Across the globe, letterpress printing has captured the heart of many a printer, be they from Italy, Brazil, the U.K. and beyond. Each country has dipped its own pen and added to our collective letterpress history through the beautiful creation of presses and the ingenious pressman at the helm of these metal beauties. We reached out to some our printing colleagues to check out what unique international printing presses are founded in their country or rare presses they have had the honor to ink up. Some are of their own countries’ origin in production and some are foreign-born masterpieces. Either way, the global letterpress community grows stronger as more of these special presses are inked up and shared with others.
Davide Tomatis – Italy – Archivio Tipografico our latest press is a Schelter&Giesecke – Phoenix IV. This press is a sliding platen press, designed and produced in Leipzig at the beginning of last century (around 1905). The maximum printable format is 40 x 66 cm and its weight reaches 1600 Kg. It has 4 inking rollers that work in couples: one couple inks the form on its way down and the other couple on its way up. It’s a very sophisticated inking system that we’ve only ever seen on this kind of press. It ensures a perfect inking of the form, as the active inking rollers are always evenly inked and don’t carry back on the form the sign of the type they just inked.

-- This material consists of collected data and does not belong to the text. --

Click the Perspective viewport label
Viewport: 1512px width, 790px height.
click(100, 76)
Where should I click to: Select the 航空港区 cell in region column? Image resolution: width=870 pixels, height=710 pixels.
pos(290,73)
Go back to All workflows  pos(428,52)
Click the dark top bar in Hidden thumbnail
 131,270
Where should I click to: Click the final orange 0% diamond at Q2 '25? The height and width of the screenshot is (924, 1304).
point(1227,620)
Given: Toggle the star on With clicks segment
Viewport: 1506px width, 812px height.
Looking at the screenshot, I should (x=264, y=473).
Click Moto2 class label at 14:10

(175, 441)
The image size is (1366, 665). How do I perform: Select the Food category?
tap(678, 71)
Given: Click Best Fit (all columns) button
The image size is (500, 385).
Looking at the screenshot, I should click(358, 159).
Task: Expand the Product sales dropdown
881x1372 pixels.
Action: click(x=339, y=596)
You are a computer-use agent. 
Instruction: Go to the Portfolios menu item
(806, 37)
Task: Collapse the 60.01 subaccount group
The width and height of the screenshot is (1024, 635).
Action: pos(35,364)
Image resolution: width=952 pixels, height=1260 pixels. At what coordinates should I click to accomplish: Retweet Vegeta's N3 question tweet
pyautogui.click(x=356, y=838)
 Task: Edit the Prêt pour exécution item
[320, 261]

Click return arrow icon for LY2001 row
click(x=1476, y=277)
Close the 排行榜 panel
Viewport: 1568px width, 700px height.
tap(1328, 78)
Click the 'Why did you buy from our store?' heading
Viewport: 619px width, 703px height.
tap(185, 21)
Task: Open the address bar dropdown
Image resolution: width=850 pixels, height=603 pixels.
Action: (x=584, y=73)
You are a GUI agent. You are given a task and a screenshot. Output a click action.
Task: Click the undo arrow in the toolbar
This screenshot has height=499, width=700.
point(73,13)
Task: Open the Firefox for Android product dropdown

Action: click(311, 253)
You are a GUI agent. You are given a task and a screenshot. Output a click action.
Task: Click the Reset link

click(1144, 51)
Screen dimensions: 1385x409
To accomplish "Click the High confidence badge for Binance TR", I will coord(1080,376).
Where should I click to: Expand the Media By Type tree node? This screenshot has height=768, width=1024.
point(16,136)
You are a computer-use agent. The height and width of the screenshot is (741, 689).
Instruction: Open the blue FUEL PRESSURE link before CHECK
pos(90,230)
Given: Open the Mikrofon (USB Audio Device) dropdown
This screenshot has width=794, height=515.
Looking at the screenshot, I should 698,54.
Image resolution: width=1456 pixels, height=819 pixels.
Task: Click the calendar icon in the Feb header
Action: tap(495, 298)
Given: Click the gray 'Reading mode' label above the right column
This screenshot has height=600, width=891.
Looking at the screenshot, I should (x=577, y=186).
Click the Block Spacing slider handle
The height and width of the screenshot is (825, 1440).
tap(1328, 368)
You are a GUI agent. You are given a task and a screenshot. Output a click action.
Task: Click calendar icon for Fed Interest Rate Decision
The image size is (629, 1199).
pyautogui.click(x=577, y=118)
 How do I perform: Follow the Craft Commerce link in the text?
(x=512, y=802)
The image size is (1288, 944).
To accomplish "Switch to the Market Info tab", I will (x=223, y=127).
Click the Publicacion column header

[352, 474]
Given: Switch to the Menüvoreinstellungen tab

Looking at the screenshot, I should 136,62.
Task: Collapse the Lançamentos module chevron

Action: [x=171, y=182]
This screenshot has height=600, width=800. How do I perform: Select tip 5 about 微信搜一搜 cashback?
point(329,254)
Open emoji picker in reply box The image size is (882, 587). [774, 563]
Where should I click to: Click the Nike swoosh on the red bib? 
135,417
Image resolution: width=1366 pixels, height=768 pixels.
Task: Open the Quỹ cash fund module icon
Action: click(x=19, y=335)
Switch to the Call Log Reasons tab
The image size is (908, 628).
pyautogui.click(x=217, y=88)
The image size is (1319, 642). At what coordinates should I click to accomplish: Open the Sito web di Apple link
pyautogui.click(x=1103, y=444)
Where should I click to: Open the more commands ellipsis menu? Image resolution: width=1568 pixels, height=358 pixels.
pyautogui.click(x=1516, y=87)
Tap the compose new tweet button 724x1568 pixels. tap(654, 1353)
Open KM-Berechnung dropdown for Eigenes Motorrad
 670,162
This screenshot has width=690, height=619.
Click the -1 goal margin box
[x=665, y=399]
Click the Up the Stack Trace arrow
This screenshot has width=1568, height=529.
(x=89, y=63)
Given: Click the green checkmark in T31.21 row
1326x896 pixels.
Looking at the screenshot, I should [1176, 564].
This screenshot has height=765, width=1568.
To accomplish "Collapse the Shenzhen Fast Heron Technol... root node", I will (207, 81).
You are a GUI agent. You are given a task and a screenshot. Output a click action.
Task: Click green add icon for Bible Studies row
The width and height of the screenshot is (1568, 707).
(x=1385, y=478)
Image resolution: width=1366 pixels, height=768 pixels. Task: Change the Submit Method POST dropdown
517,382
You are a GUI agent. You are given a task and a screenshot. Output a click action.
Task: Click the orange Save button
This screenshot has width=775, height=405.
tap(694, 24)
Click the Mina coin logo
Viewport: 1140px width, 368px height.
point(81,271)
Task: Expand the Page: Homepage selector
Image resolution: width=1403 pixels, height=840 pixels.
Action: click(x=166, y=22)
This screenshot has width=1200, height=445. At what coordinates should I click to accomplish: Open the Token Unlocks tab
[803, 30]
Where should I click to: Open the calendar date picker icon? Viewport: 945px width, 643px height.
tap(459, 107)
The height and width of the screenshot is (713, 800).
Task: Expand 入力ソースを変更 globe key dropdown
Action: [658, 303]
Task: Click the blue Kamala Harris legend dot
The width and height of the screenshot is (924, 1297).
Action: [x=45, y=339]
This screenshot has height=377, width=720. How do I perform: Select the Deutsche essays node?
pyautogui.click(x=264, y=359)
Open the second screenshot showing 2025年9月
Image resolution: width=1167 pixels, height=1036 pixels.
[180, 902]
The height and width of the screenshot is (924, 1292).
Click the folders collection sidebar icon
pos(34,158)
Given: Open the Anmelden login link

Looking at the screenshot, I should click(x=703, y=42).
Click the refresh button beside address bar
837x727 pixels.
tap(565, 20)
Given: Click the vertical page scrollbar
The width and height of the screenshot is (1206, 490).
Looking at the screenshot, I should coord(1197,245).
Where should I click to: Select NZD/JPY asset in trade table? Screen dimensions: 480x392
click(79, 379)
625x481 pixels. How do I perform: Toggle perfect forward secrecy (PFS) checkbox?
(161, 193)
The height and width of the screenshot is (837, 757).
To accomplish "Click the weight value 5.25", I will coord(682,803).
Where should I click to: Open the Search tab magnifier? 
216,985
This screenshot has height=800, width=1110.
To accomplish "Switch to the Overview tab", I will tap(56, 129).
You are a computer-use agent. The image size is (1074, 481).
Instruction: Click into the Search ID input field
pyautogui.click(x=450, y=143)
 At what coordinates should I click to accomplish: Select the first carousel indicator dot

We acquired it in January 2015; our friend Luca of Anonima Impressori told us about a place near Bologna with an incredible collection of platen and piano-cylinder presses. We weren’t in need of any new press but – as you can imagine – we couldn’t help ourselves. We immediately went there and what we found was a very big, dark, cold and humid warehouse with presses everywhere. We never saw such a large place before.
Most of the machines were quite conventional: Saroglia, Heidelberg, Nebiolo… but just around a corner, hidden by a Nebiolo Urania 70×100, Emanuele couldn’t believe his expert eyes when he recognized his dream press: the Phoenix!
The Phoenix press series, produced by Schelter & Giesecke, are a particularly big and sturdy model of presses and one of the biggest ever built in the history of printing. As far as we knew the only working Phoenix in Italy was in Enrico Tallone’s printshop; what’s more, the model in the warehouse, was the biggest one of the series. No need to specify that seconds after the discovery a decision was taken: we had to make place for her in our printshop. We had a lot of work to do on her: she had no inking rollers, no engine, no cleaning system and she was covered in years and years of dust and dried ink.
The restoration was quite a long and difficult process; as we didn’t have any manual or technical info we pretty much had to guess everything, from the size of the rollers to the right kind of engine. After a few tries we found the right size of the rollers and we were very lucky with the discovery of a super engine by our trusted and experienced electrician (a beautiful original AEG model). After that we engineered a cleaning system for maximum practicality of use.
We had to come up with an original solution as the machine wasn’t originally equipped with any cleaning system: the printer had to dismantle the rollers after each use and clean them manually. Lastly, to look as beautiful and as majestic as she deserves, we restored the amazing details embossed in cast-iron on the body of the machine, as Schelter & Giesecke mark on the side of the press and the name of the model on the front and we brought them back to their original golden color.
Now the Phoenix press holds pride of place in our space: it’s the most elegant, powerful and historically relevant press we’ve ever owned, and we’re very proud for having brought her back into printing shape!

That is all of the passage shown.